The systems which relate to chaos creatively are called open systems. Open systems are continually getting better, stronger, more expansive and complex. Your body is an open system. A tree is an open system. The ecosystems of the planet are open systems. Open systems are alive, and thus, in their healthy state they are always aligned with the creative life-drive of Eros.
Closed systems on the other hand, do not have that kind of growth loop. They are mechanical, already dead. The exist in the death-drive or Thanatonic end of the spectrum. They are created in their optimal state and then continue to break down and die due to the entropic forces of chaos. Your vehicle is a closed system. It begins in peak form and then continually degrades and breaks down without the continual interventions of maintenance.
As modern humans we ourselves are open systems, but we are generally not existing in a healthy state. This is because we have come to see the world and even ourselves as a closed system. Thus we have come to see chaos as a threat, rather than as the necessary force to advanced life high through adaptation. We have fallen into the death-drive of Thanatos. We have become weak, and the systems we create have become massively destructive. This is wrong, there is no other way to say it.

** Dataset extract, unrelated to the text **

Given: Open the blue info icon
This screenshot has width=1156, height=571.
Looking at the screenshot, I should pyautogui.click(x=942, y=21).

Our healthcare systems today are a classic example. They began with good intentions, to eliminate disease. Disease is a threat to life, disease is entropy, disease is bad. But through adopting that Thanatonic program we have made disease the necessary component for the healthcare system to perpetuate it’s own existence. We created a perverse incentive. The emphasis on destroying disease creates entirely different outcomes than the emphasis on strengthening our health and immune system. Charlie Munger said “show me the outcome and I’ll show you the incentive”. The healthcare system is a reflection of our own view, it sees life as a closed system, like a vehicle, that needs our constant interventions of force and maintenance. It is no surprise then that the United States today has the highest numbers of both healthcare costs as well as staggering numbers of disorders and disease. The forces of chaos we set out to eliminate have flourished and strengthened under the system we created, all despite our good intentions. The harder we fight in the wrong direction the worse it will get, because our efforts are aligned to the Thanatonic death-drive principles of closed systems thinking.

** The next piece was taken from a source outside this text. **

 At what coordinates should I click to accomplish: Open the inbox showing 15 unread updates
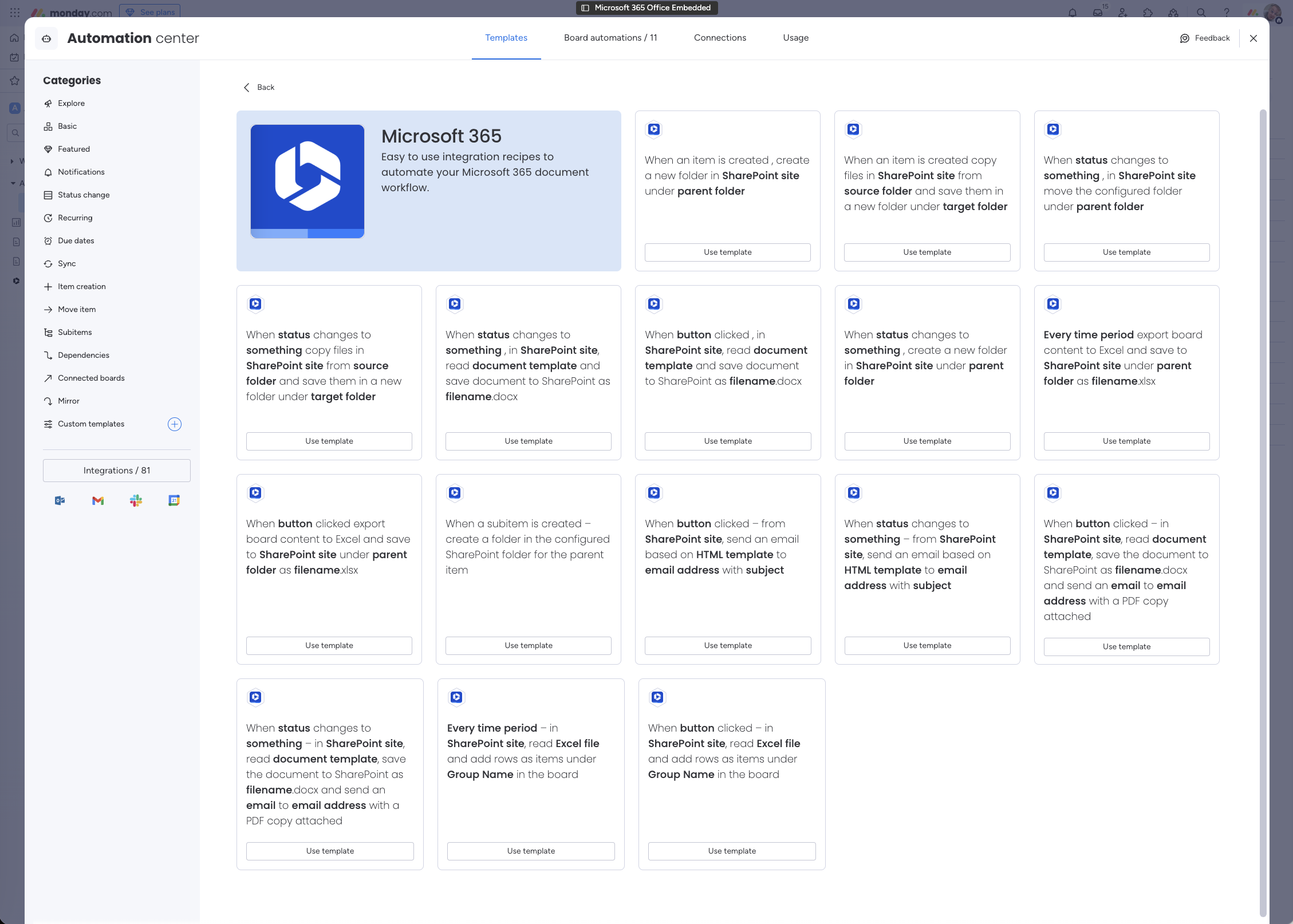[1098, 12]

How many other systems today can you think of that work this way? Political systems? Economic systems? Social systems? Family systems? Education systems? Industrial systems? Under these conditions the decline of civilization is inevitable. The root of the problem is our consciousness itself, which is shaped by the programs we are running. I hope that after upgrading this chaos and order program you start to think about things differently. This will cause a shift in consciousness. And this in turn will cause a shift in the systems we create. My prayer is that we will come into alignment with the life-drive of Eros and shift our focus from eliminating what we perceive to be the enemy, to creative adaptation and growth. These are the necessary conditions for our good intentions to finally flourish and create paradise on earth. Isn’t that what we all really want?